# My first template - a TS throat plate



## sofasurfer (May 30, 2009)

My first template - a TS throat plate.
I made the template for the throat plate which goes on the top of the table. Took a long time to get it to a perfect fit, and it IS perfect. It was good practice getting it to fit into the recess on top of the saw table. Haven't done the lower half yet, the part that goes in the cut out of the table and backs the top piece (veneer).

I made the template out of 1/8" hardboard and then realized that that is a little to thin to feel confident routing around it.

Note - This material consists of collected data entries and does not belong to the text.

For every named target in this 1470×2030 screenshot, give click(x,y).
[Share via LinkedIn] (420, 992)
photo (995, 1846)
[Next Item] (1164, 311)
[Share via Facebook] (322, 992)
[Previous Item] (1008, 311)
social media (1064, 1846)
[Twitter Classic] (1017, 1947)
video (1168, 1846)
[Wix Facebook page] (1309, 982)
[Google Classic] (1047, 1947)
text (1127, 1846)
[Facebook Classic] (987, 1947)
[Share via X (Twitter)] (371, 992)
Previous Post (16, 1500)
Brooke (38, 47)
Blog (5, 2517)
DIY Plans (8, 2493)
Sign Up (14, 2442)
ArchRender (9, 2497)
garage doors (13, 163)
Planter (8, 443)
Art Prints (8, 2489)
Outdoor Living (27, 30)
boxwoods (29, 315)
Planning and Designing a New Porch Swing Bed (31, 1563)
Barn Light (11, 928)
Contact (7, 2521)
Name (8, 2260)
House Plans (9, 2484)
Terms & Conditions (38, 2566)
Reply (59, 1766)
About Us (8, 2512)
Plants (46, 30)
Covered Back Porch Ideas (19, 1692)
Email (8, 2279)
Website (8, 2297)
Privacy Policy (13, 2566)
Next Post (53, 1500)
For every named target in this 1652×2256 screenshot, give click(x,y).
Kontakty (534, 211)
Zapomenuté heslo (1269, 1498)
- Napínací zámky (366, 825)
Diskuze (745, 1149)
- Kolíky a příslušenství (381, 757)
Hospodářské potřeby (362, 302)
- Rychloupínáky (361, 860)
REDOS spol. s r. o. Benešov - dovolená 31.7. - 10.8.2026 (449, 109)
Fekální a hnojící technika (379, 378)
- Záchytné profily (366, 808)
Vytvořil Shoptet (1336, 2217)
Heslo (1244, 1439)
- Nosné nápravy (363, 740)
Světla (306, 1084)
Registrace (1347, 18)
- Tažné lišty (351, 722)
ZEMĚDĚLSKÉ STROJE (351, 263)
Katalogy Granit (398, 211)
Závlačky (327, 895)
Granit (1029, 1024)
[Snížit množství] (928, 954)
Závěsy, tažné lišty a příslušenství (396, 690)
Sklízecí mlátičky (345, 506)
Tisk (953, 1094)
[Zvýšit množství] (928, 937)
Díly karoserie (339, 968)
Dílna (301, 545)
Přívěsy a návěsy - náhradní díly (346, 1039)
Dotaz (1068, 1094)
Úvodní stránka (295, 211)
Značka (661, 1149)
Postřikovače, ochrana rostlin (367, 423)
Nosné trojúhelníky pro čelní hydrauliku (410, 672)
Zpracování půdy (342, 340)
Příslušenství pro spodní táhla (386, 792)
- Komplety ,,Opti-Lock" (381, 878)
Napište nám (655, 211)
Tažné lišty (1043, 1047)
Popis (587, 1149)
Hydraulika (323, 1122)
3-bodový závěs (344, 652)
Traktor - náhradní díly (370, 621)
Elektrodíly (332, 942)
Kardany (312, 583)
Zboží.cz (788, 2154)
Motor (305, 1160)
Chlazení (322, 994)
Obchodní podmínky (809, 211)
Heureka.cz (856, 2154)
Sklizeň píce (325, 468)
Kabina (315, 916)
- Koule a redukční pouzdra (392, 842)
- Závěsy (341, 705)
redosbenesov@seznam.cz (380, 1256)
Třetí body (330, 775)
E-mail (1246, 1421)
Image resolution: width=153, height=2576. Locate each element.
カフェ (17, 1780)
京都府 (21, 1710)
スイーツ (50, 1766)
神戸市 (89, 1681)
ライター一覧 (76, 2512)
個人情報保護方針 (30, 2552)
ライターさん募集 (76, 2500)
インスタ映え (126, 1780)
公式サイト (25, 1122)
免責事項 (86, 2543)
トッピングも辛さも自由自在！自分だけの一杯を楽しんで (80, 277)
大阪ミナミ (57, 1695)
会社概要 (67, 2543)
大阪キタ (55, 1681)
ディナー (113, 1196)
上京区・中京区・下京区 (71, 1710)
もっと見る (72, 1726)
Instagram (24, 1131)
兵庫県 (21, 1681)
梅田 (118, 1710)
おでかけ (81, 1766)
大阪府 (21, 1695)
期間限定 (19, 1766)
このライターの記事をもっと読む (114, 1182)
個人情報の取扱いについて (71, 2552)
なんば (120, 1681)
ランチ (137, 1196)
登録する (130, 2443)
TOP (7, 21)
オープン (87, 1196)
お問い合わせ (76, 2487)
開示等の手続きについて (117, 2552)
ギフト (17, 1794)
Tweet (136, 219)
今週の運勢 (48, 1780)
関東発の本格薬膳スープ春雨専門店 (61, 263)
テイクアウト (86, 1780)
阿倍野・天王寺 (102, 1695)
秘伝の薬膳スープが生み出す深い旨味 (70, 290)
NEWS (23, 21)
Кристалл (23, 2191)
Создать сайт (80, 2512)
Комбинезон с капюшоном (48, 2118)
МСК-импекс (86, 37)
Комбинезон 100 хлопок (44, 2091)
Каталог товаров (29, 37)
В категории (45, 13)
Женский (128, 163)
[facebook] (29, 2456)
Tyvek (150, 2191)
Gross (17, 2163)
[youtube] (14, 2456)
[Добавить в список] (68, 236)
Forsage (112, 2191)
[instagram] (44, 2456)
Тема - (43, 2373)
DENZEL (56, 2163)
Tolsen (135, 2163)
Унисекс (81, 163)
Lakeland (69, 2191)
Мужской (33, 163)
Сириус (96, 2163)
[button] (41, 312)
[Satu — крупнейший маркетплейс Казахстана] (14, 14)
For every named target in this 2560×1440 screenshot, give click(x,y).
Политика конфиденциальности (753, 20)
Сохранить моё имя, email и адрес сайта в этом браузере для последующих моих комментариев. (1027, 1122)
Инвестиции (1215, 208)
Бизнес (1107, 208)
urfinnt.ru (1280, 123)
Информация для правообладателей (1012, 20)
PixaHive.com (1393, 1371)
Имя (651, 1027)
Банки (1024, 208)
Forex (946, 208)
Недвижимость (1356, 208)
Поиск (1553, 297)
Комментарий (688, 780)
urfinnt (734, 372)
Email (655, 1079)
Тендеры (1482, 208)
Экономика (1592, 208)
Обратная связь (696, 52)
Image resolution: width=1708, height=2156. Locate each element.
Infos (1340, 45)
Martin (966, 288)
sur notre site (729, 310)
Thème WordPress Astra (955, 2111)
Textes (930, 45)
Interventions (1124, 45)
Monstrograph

So I doubled up the thickness by gluing more 1/8" hardboard to the back of it. Then I glued it to a rough cut 1/2" MDF and used a template bit on the table to cut it out. Now I have a nice 1/2" MDF template of the throat plate.

Next I need to cut out the part that goes down inside the table, that the throat plate glues to. It is a really irregular shape (older Craftsman 10" saw) and it will take some time to get the shape right.

I also want to take a minute to say, boy, those little hot glue guns are a wonderful invention. I have gotten more use out of it than I would have imagined. And I also want to say, boy, MDF is a messy thing to deal with. But it sure makes a nice template and its so easy to work.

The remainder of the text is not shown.